"Niko'nun temsil ettiği ruh ve müstakbel ve aziz Pontus için İçeceğiz şimdi," demişti.
Salih perişan ve sersem bir hâlde kaçtı; artık hayal meyal hatırladığı harp yıllarında, bir gün bir çemberden tesadüfen kurtulan bölüğü ne hâlde idiyse tıpkı öyleydi. O gün bölük alaya kavuşmayı nasıl şuursuz bir hırsla istemiş idiyse Salih de şimdi biriyle konuşmayı tıpkı öyle istiyordu.

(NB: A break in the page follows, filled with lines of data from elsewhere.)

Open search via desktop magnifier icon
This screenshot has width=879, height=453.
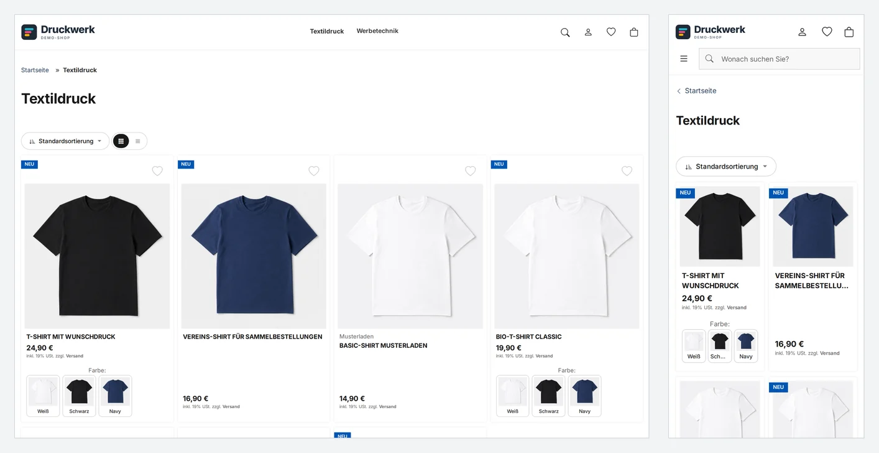pyautogui.click(x=565, y=32)
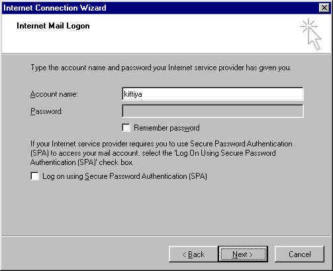333x271 pixels.
Task: Cancel the wizard
Action: 299,254
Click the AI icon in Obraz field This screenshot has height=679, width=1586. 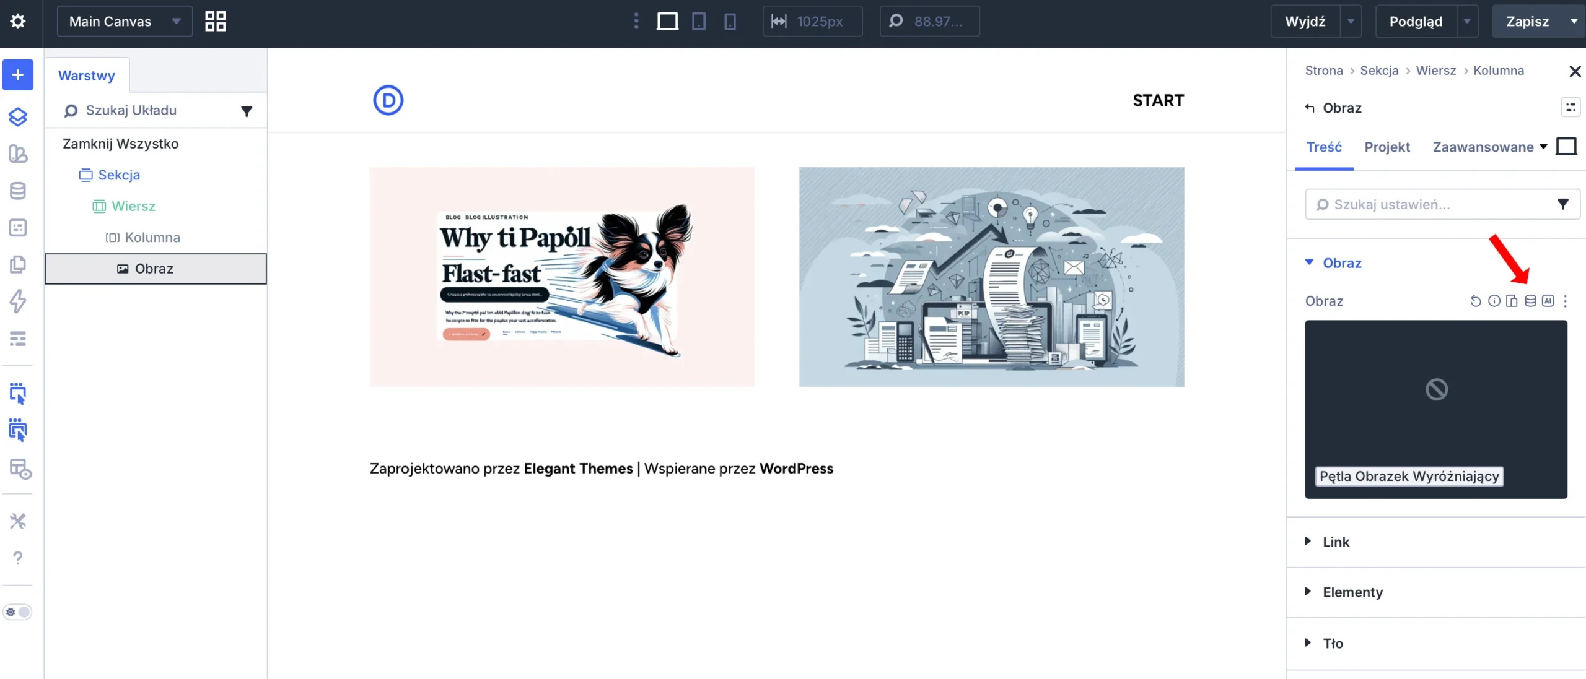click(x=1548, y=301)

Biri ile konuşmalı, mutlaka konuşmalı idi. Kendisini tokatlayacak, yüzüne tükürecek, sövecek, fakat daha önce dinleyip, bütün şu olanların ve her şeyden önemlisi- kendisinin neden böyle olduğunu anlatacak biriyle.
Fakat kiminle? ..
Mumcu?.. Olmaz! Akağa? Olmaz! Salim de öyle.. Ali Emmi?.. O hiç olmaz! Hayır, tanıdıkları olmaz, olamazdı. Ona, kendi hakkında "değiştirilemez" hükmü vermemiş birisi lâzımdı. Fakat kendini saklamak için istemiyordu bunu. Tam tersine, Salih, onların bildiklerinden de kötü, çok daha iğrenç buluyordu kendini ve bunun neden böyle olduğunu anlatmak istiyordu. Öyle birisini bulsaydı, önce bunu anlatacak, içini bir çöp tenekesi gibi ortaya dökecekti. Bir çöp tenekesi gibi, evet. Ama bu tenekeye gaflet, anlayışsızlık, sevgi yokluğu ve insanın yüreğini parça parça edecek kuruntular yüzünden çok çok güzel, değerli şeyler de atılmıştı. Salih, bunları da anlatmak isterdi ve bunları kurtarmanın yolu var mıdır, yok mudur? Varsa nedir? Bunu öğrenmek isterdi.
Fakat kiminle konuşmalıydı?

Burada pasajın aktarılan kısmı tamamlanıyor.